_The problem_
Give an exact transcription limited to the lines from the one with "Switch to the 设计(D) ribbon tab" through the end of the entries, including both; no pictures belong in it.

• • • •

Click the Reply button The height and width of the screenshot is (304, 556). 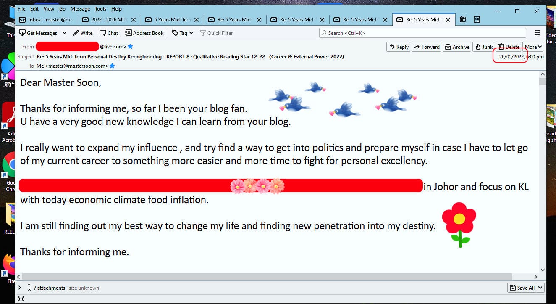(x=399, y=47)

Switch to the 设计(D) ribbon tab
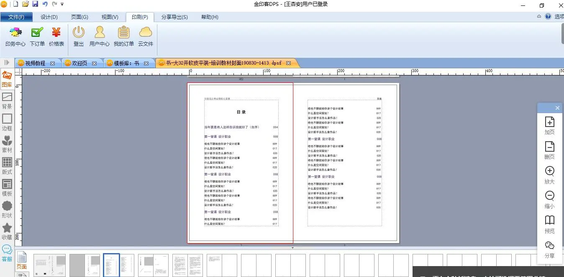point(49,17)
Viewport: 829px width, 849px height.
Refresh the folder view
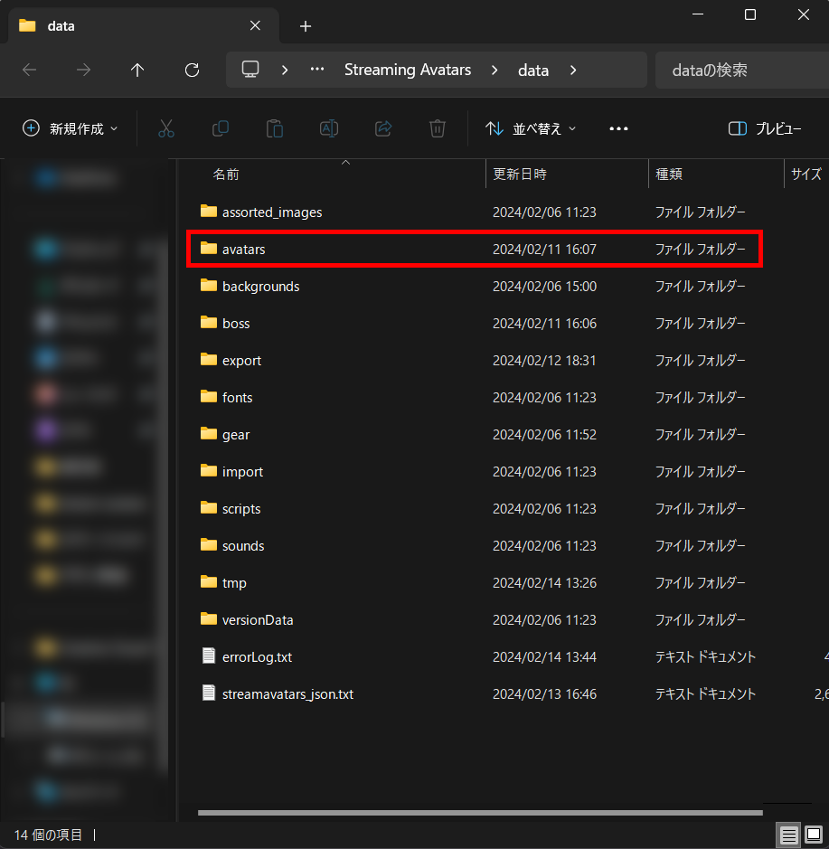pyautogui.click(x=192, y=70)
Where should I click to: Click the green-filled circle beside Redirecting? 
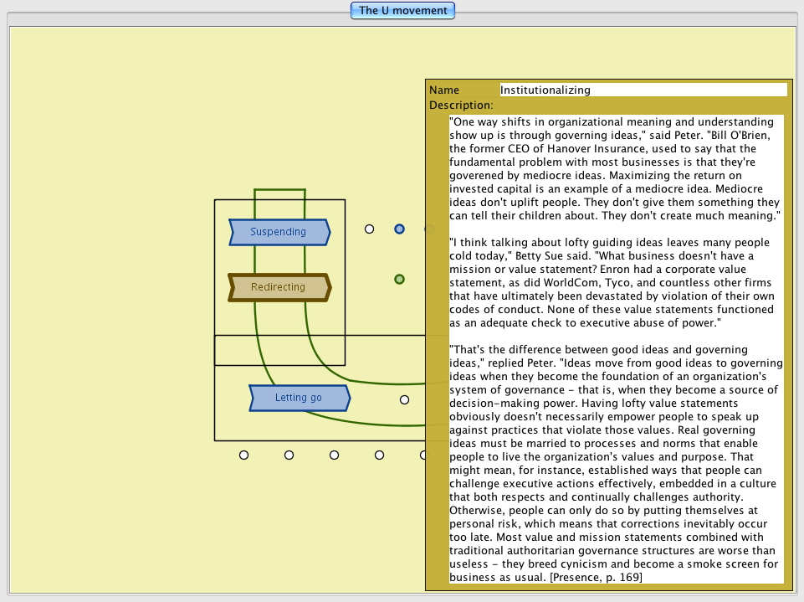[400, 279]
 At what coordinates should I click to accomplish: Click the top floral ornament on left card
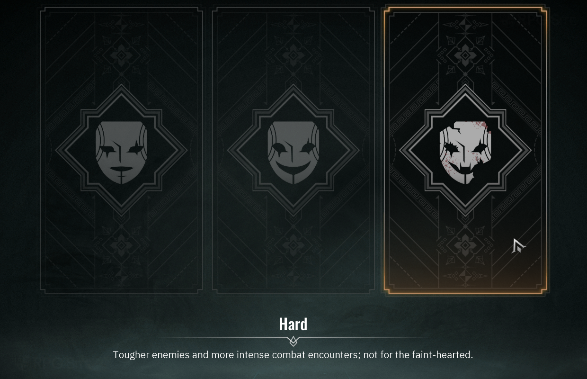pyautogui.click(x=122, y=56)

• • • •

_Response area_
Switch to the 设计(D) ribbon tab
point(49,17)
Viewport: 829px width, 849px height.
Refresh the folder view
pyautogui.click(x=192, y=70)
Where should I click to: Click the green-filled circle beside Redirecting? 
[400, 279]
 At what coordinates should I click to accomplish: Click the top floral ornament on left card
pyautogui.click(x=122, y=56)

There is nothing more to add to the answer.